# Babies growing up



## Nat_22 (Mar 6, 2018)

Hi all these are my babies which are growing up far too quick getting them to line up for a picture is getting harder as they are starting to explore a little now. 
The eldest was 30 days old yest and had its first little adventure out the nestbox! Which means they could all be out really soon.
The eldest is now just like looking at a miniature version of its mum pearl I cannot believe how quick they go from Little fluff balls to birds in the space of 4 weeks its amazing!


----------



## roxy culver (May 27, 2010)

They are very pretty little birdies!!


----------



## Janalee (Jul 25, 2012)

*babies*

Aww...sweet babies! They look beautiful!


----------



## Nat_22 (Mar 6, 2018)

Thanks Roxy and Janalee


----------



## Dantheman9000 (May 10, 2018)

This is too cute!


----------



## DivaMamaBird (Mar 2, 2018)

So lovely, I see they are banded. Did you do it. So upset my mother in law did not let me band my little guy, now his leg may be too big for it she is taking her time releasing the baby too me.

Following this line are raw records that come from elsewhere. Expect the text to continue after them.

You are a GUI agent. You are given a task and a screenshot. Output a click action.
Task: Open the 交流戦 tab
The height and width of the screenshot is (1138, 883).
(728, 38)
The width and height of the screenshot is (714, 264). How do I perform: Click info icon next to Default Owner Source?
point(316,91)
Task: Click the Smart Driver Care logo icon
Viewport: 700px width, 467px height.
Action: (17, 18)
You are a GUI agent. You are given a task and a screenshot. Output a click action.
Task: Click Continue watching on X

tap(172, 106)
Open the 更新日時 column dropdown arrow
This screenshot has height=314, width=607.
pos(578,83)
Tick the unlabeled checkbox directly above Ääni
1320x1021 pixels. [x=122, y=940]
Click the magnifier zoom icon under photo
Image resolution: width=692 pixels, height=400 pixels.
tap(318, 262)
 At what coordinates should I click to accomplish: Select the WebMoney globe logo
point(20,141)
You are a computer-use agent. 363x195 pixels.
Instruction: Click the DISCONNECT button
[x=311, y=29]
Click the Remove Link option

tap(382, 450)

Was it a easy process to do the banding?


----------



## Nat_22 (Mar 6, 2018)

Hi divamamabird yes I did band them was a little tricky as I’d never done it before but my dad helped show me with the first ones and with the second clutch I’ve done them all and it was a lot easier as I had abit more confidence. 
Why is she not releasing your new baby, how old is it?


----------



## Vickitiel (Oct 10, 2012)

They are all so gorgeous  and soo pretty!


----------



## Amirkudsi (May 16, 2018)

They are all adorable.....!!!!!


----------